Pytorch#

dataset/dataloader#

To help understanding what a dataloader should provide, we use a top-down approach.
We start from the central part of the training of a deep-learning model.
It consists in a loop over epochs and for each an iteration over batches of data:

for n_epoch in range(epochs):
  for batch in train_dataloader:
    hat_y = my_model(batch['X'])
    loss = my_loss(hat_y, batch['y'])
    loss.backward()
    ...

In this, train_dataloader is an instance of the pytorch-class Dataloader which goal is to encapsulate a set of batch_size paris of input X/output y which are each provided by train_dataset.

train_dataloader = torch.utils.data.DataLoader(dataset = train_dataset,
                                                batch_size = batch_size,
                                                shuffle = True)

train_dataset is the one responsible for providing the X and the y.
It is an instance of a class written by the user (which inherits from the pytorch-class Dataset).

Writing this class is probably the most complex part.
It involves

  • defining what should the __getitem__ return (the X and y for the model) and

  • provides in the __init__ all the necessary information so that __getitem__ can do its job.

_images/expe_dataset_P.png

Fig. 3 Writting a Dataset class#

  1. It involves defining X

  • what is the input representation of the model ? (X can be waveform, Log-Mel-Spectrogram, Harmonic-CQT),

  • where to compute it

    • compute those one-the-fly in the __getitem__ ?

    • pre-compute those in the __init__ and read them on-the-fly from drive/memory in the __getitem__ ?

In the first notebooks, we define a set of features in the feature.py package (feature.f_get_waveform, feature.f_get_lms, feature.f_get_hcqt).

We also define the output of __getitem__/X as a patch (a segment/achunk) of a specific time duration.
The patches are extracted from the features which are represented as a tensor (Channel, Dimension/Frequency, Time).
In the case of waveform the tensor is (1,Time), of LMS it is (1,128,Time), of H-CQT it is (6,92,Time).
To define the patch, we do a frame analysis (with a specific window lenght and hope size) over the tensor.
We pre-compute the list of all possible patches for a given audio in the feature.f_get_patches.

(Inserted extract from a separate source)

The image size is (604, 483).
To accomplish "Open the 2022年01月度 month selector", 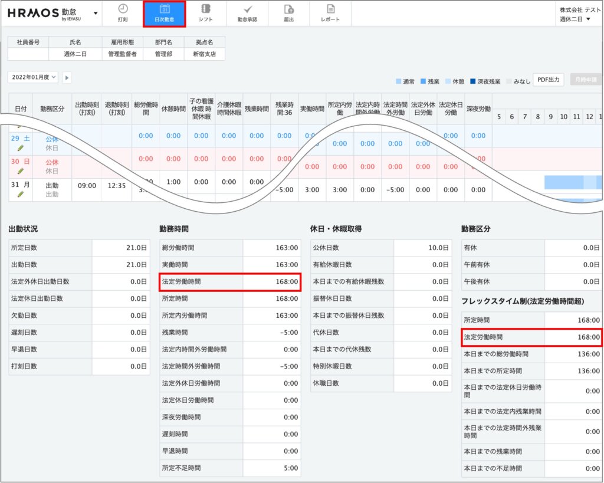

  1. It involves mapping the annotations contained in the .pyjama file (such as pitch, genre or work-id annotations)

    • to the format of the output of the pytorch-model, hat_y, (scalar, matrix or one-hot-encoding) and

    • to the time position and extent of the patches X.

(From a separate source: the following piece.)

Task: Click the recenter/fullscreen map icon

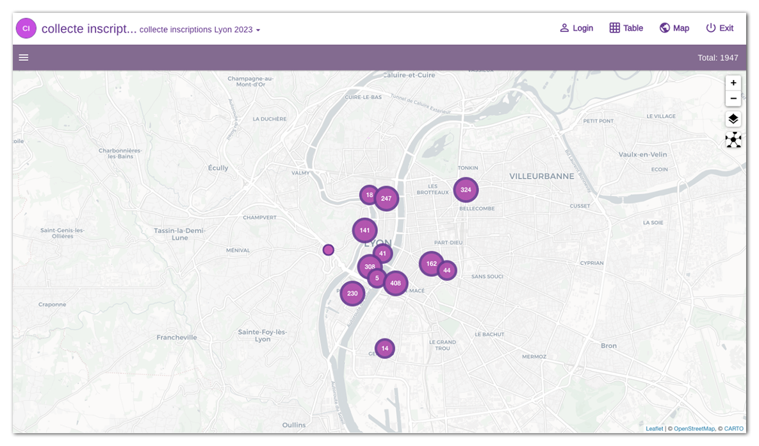Action: pyautogui.click(x=733, y=140)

  2. It involves defining what is the unit of idx in the __getitem__(idx).
    For example it can refer to

    • a patch number,

    • a file number (in this case X represents all the patches a given file) or

    • a work-id (in this case X provides the features of all the files with the same work-id).

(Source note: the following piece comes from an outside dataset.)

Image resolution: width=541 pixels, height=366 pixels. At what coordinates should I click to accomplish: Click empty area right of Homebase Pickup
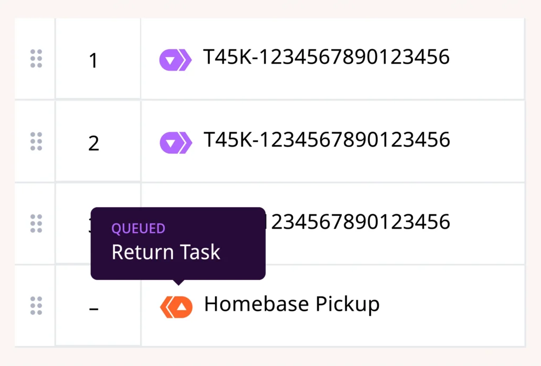[x=454, y=306]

Below is an example of such a dataset code. We first get all the information ready.

class TagDataset(Dataset):
    def __init__(self, hdf5_audio_file, pyjama_annot_file, do_train):

        with open(pyjama_annot_file, encoding = "utf-8") as json_fid: data_d = json.load(json_fid)
        entry_l = data_d['collection']['entry']

        # --- get the dictionary of all labels (before splitting into train/valid)
        self.labelname_dict_l = f_get_labelname_dict(data_d, config.dataset.annot_key)

        self.do_train = do_train
        # --- The split can be improved by filtering different artist, albums, ...
        if self.do_train:   entry_l = [entry_l[idx] for idx in range(len(entry_l)) if (idx % 5) != 0]
        else:               entry_l = [entry_l[idx] for idx in range(len(entry_l)) if (idx % 5) == 0]

        self.audio_file_l =  [entry['filepath'][0]['value'] for entry in entry_l]

        self.data_d, self.patch_l = {}, []

        with h5py.File(hdf5_audio_file, 'r') as audio_fid:
            for idx_entry, entry in enumerate(tqdm(entry_l)):
                audio_file= entry['filepath'][0]['value']

                audio_v, sr_hz =  audio_fid[audio_file][:], audio_fid[audio_file].attrs['sr_hz']
                # --- get features
                if config.feature.type == 'waveform': feat_value_m, time_sec_v = feature.f_get_waveform(audio_v, sr_hz)
                elif config.feature.type == 'lms':    feat_value_m, time_sec_v = feature.f_get_lms(audio_v, sr_hz, config.feature)
                elif config.feature.type == 'hcqt':   feat_value_m, time_sec_v, frequency_hz_v = feature.f_get_hcqt(audio_v, sr_hz, config.feature)

                # --- map annotations
                idx_label = f_get_groundtruth_item(entry, config.dataset.annot_key, self.labelname_dict_l, config.dataset.problem, time_sec_v)

                # --- store for later use
                self.data_d[audio_file] = {'X': torch.tensor(feat_value_m).float(), 'y': torch.tensor(idx_label)}

                # --- create list of patches and associate information
                localpatch_l = feature.f_get_patches(feat_value_m.shape[-1], config.feature.patch_L_frame, config.feature.patch_STEP_frame)
                for localpatch in localpatch_l:
                    self.patch_l.append({'audiofile': audio_file, 'start_frame': localpatch['start_frame'], 'end_frame': localpatch['end_frame'],})

    def __len__(self):
        return len(self.patch_l)

We then pick up the information corresponding to an idx, here the unit is a patch.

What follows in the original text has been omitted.